今週発売された水嶋ヒロこと齊藤智裕の小説「KAGEROU」。ポプラ社の小説大賞受賞作である。処女作である本作品は予約だけで40万部以上であるという。今回、私も大型書店にて本作品を購入した。まず、読まないことには注目作に評価がつけられないからだ。
どうやら私が何軒か立ち寄った書店では売り切れ続出。やはり、人気俳優が大賞を受賞した作品としてマスコミに注目されていた話題のものだけに売れてしまっているようだ。
平成仮面ライダーの主役を務め、歌手の絢香の夫でもある水嶋ヒロ。人気若手俳優が書いただけに発売前から注目度が高かった。

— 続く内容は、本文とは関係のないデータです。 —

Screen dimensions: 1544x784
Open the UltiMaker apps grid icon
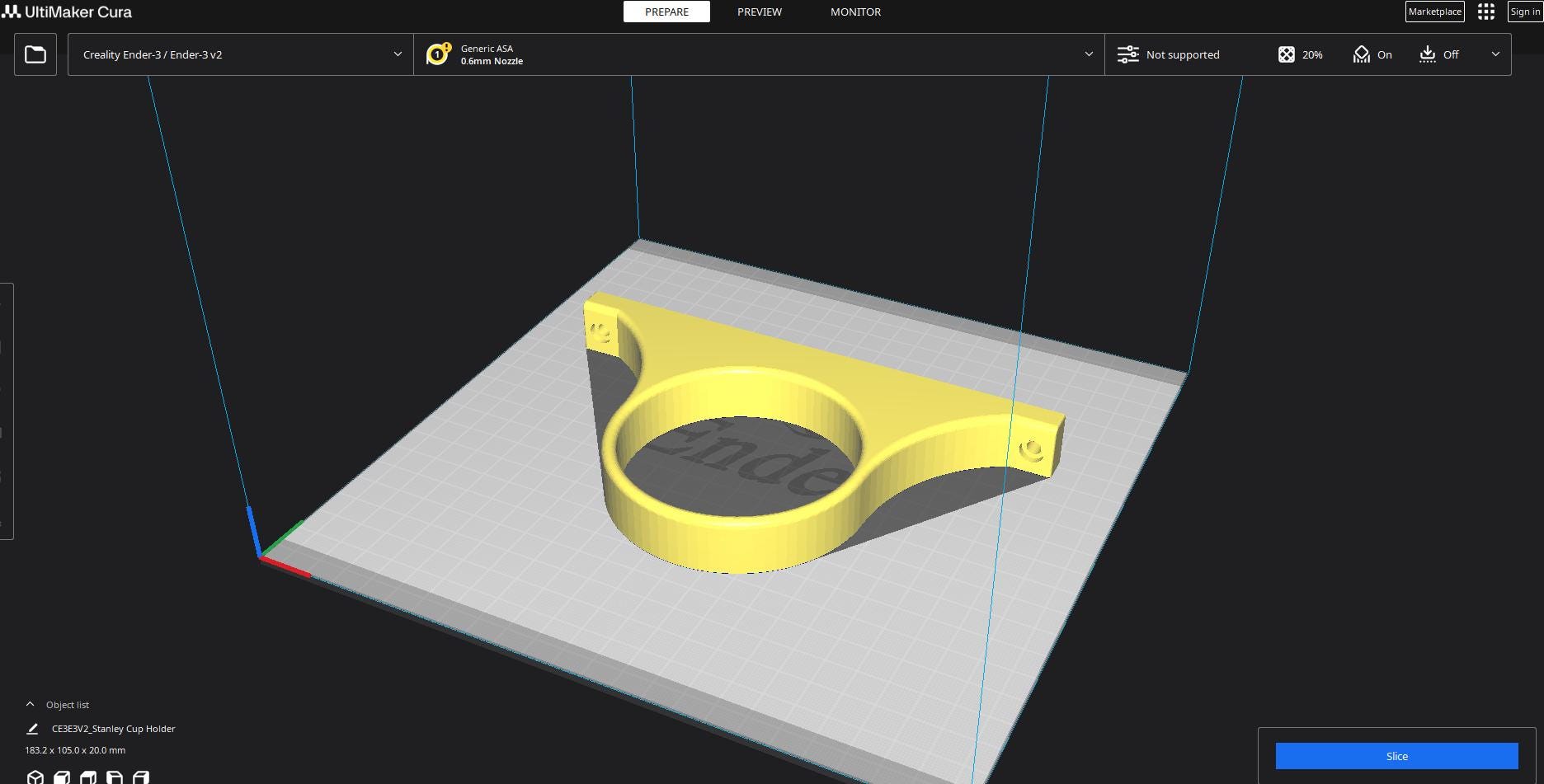point(1486,12)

で、さっそくこの話題作を私は読んでみた。
ものの2時間ちょいでサクサク、スラスラ読めた。日ごろ小説を読まない方にはお奨めの作品だ。
テリー伊藤や小倉寛昭が絶賛しまくっていたらしいが、いい加減コメンテーターたちの書評はどうでもいい。プロの小説家あたりはどうか。厳しい評価をしている作家もいる。「命という重いものをテーマとしたわりには軽すぎる」などといった意見があった。
水嶋ヒロとしては映画化を考えた上での作品だろう。読んでてそんな気がした。それと役者として平成ライダーなどで培ったものも作品に取り入れられているのではないかと思う。

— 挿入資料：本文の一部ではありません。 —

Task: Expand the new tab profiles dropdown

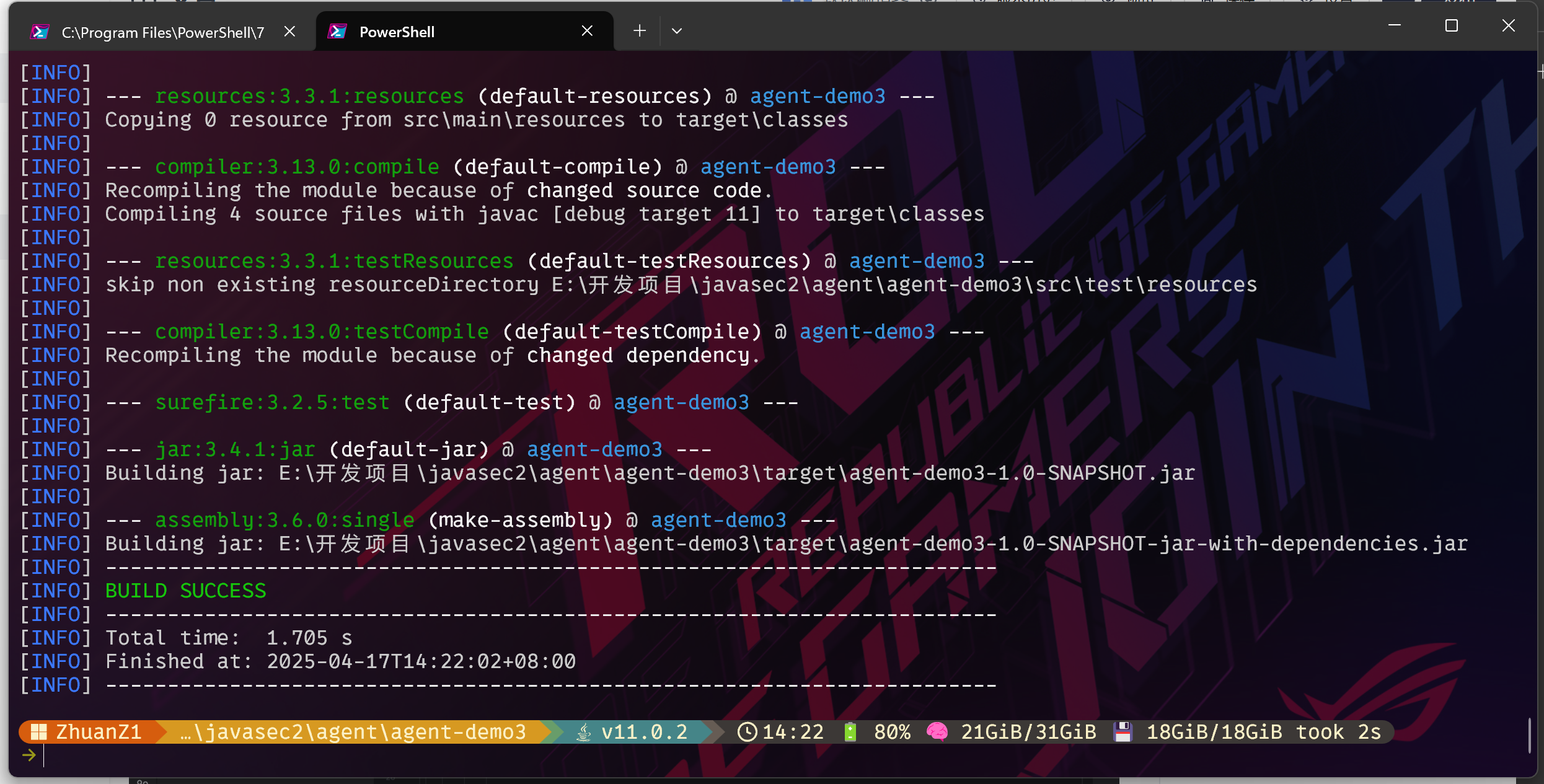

私の感想だが、この内容はズバリ、藤子不二雄の漫画・「笑うセールスマン」に酷似していて、何となくオリジナル性に欠けている気もした。最後のオチもそんな感じがしてならない。
ちょいと感動できるような場面は確かにあるものの、すごく心を打つような展開があるかといえば、それは感じられなかった。絢香がモデルであろう少女が登場し、命というテーマに関わって行くのだが、最後の場面が…。やっぱり「笑うセールスマン」のオチみたいで(笑)。
まあ、なんだかんだ述べたが、面白い作品であることに変わりはない。ぜひ読んでいただきたい作品だ。読み甲斐はあると思う。中学生や高校生などが読んでも難しくない内容なのできっと楽しめると思う。
ともあれ、映画化の場合、キャストはどうなんだろう。ちょいと興味が涌くのだが…。